## Activity:
Within the records below, repeat each line exactly but keep every picture out of the copy.

## Dataset:
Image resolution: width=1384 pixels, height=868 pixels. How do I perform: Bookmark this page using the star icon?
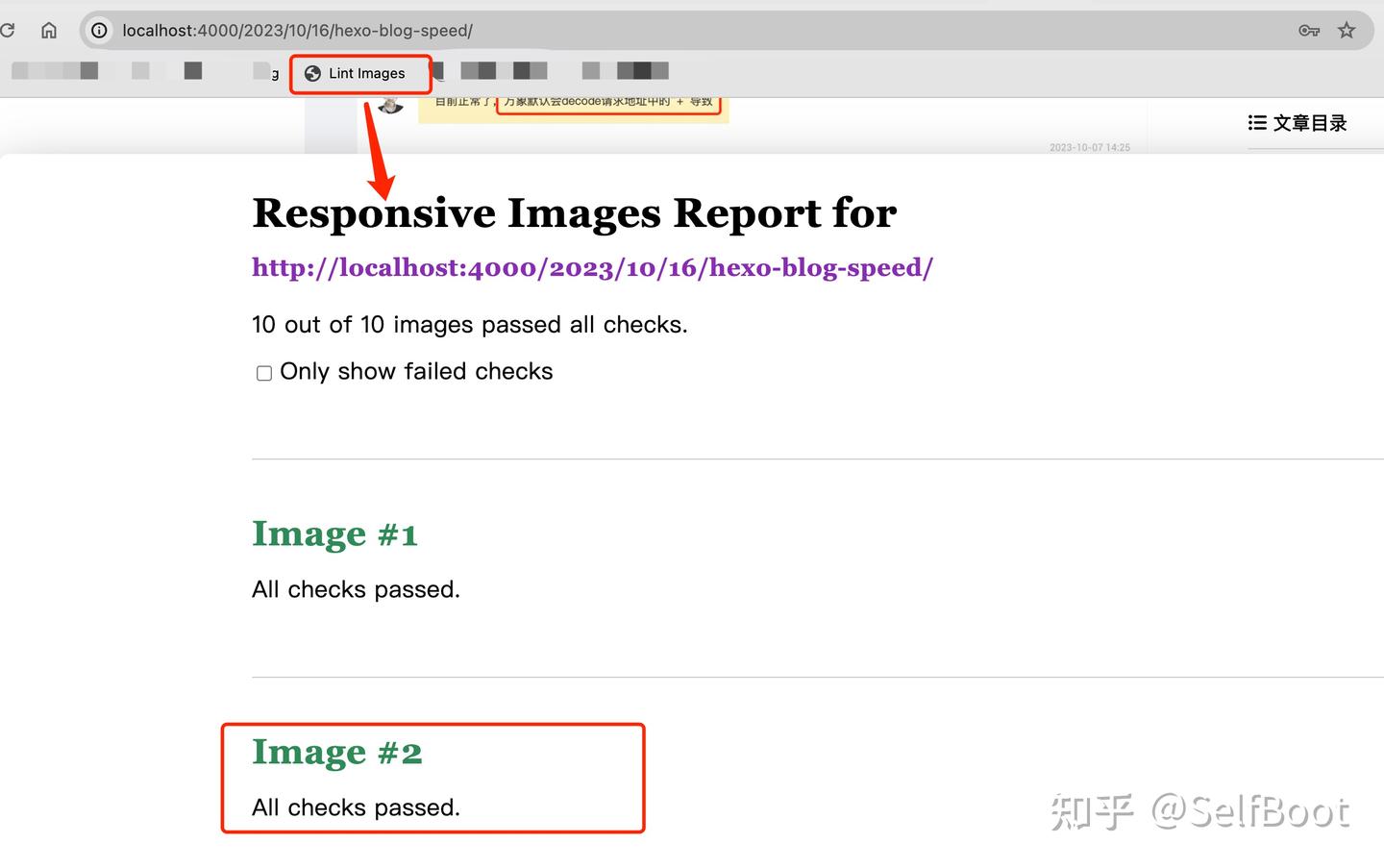1346,30
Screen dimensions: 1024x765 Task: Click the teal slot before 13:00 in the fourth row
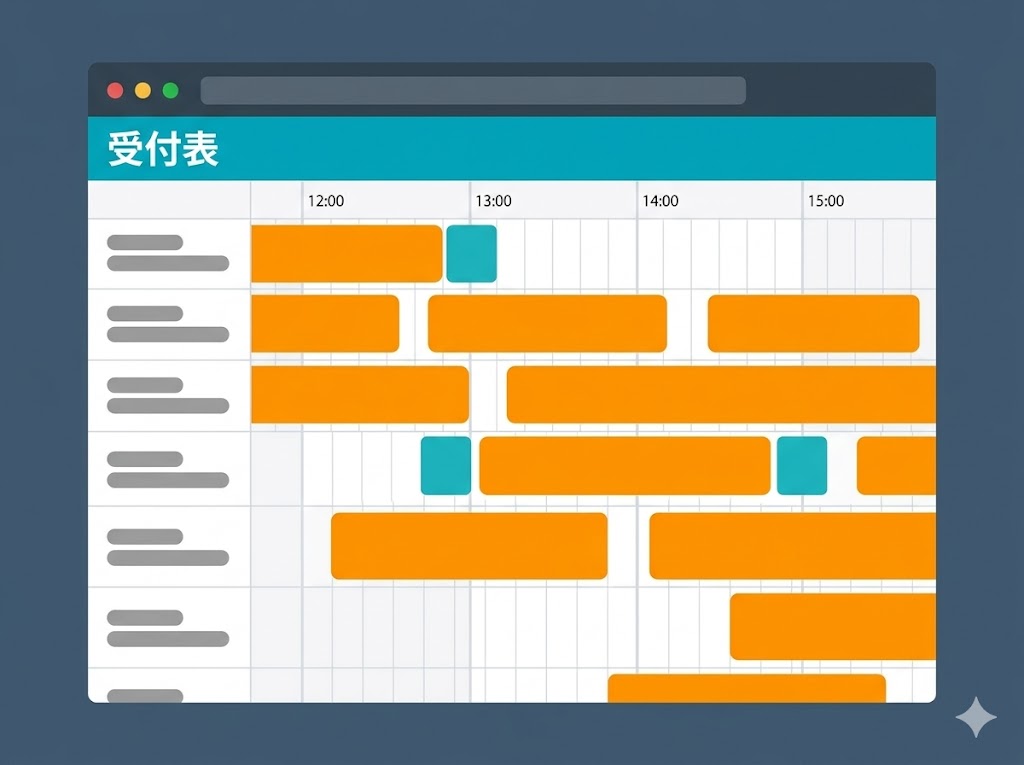pos(446,464)
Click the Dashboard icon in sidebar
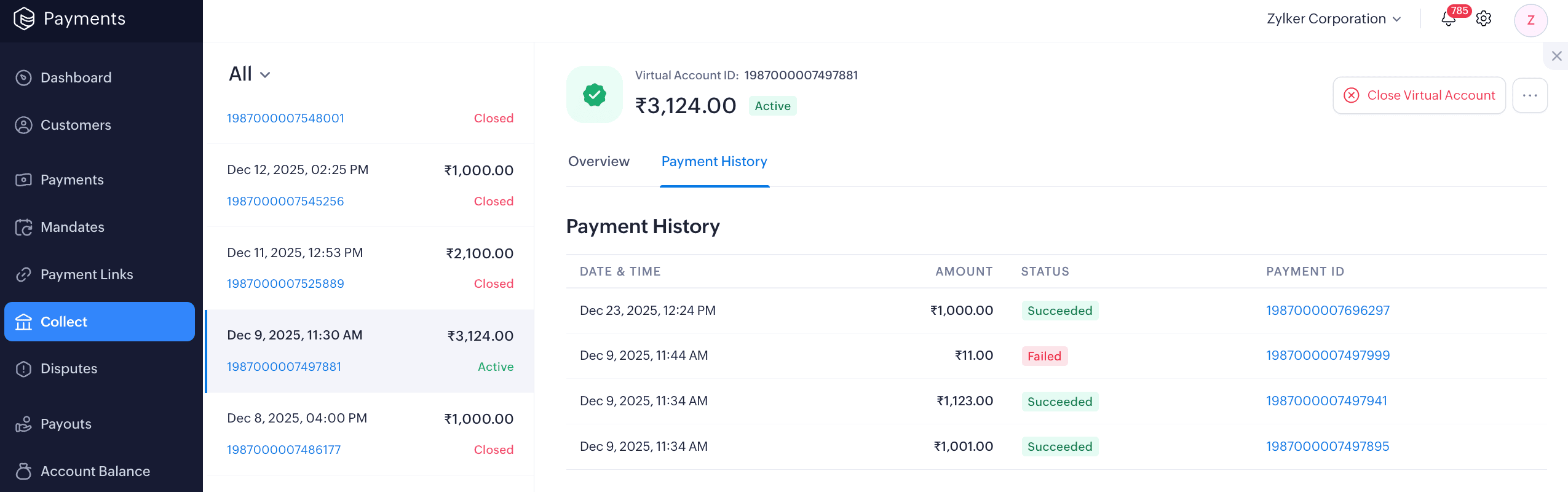1568x492 pixels. pos(23,77)
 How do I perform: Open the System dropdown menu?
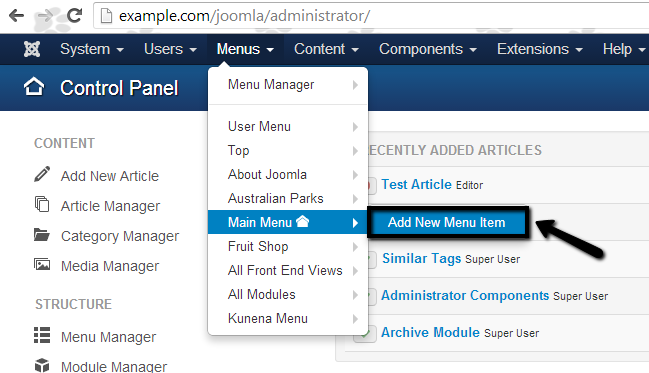[92, 49]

## Answer section:
Image resolution: width=1384 pixels, height=868 pixels. How do I perform: Bookmark this page using the star icon?
1346,30
Screen dimensions: 1024x765 Task: Click the teal slot before 13:00 in the fourth row
pos(446,464)
Click the Dashboard icon in sidebar
1568x492 pixels. pos(23,77)
 How do I perform: Open the System dropdown menu?
[92, 49]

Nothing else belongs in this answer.